British Airways Ltd was a private airline company operating in Europe in the 1930s. It was first formed as Allied British Airways in October, 1935 by the merger of Spartan Air Lines and United Airways (no relation to the US carrier United Airlines). It rapidly acquired Hillman's Airways, adopted its definitive name, and transferred its UK base to the new Gatwick Airport. Its corporate emblem was a winged lion.
Initially equipped with a mixture of aircraft including the de Havilland Express and the Junkers Ju 52, the competitive nature of European aviation forced it to look to importing modern aircraft from overseas to maintain its position.
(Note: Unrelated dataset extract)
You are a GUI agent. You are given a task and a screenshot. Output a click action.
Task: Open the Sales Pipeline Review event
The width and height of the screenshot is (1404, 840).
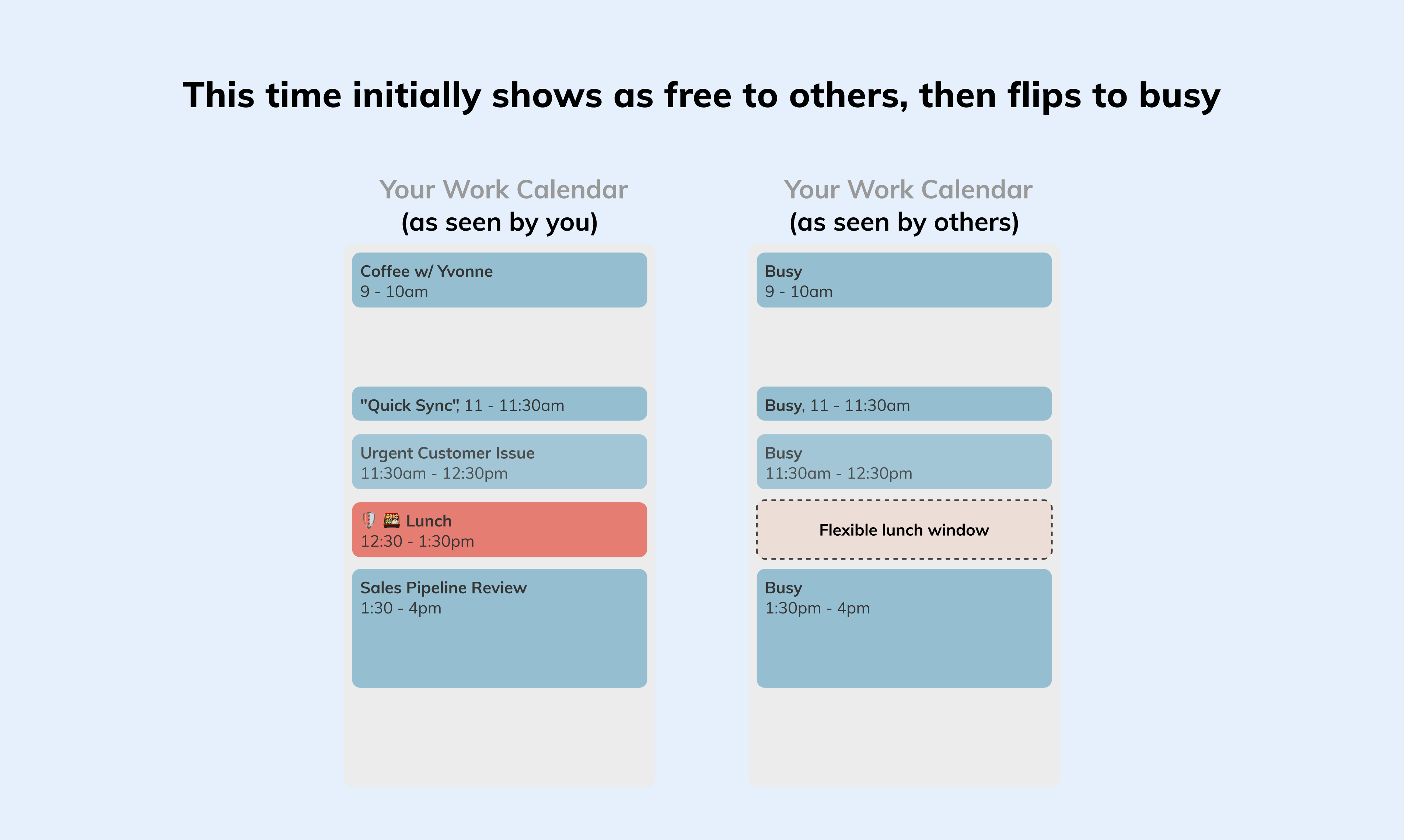click(499, 628)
Acquiring the Dutch-built Fokker F.VIII and Fokker F.12 planes, it rapidly established services to Paris, Lille, Cologne, Amsterdam, Hannover, Hamburg, Copenhagen, Malmö and Stockholm.
It later bought the new all-metal American Lockheed L-10 Electra and extended its routes to Hungary and Poland.
British Airways Ltd was not really a competitor to the better known Imperial Airways which flew to far-flung parts of the British Empire, enjoyed state subsidy, and used British-built aircraft, often antiquated. Shortly after the outbreak of World War II, Imperial Airways and British Airways Ltd were merged into a single state-owned national carrier - British Overseas Airways Corporation (BOAC).
The British Airways name was to re-appear 35 years later when BOAC was re-merged with its 1946 spin-off British European Airways.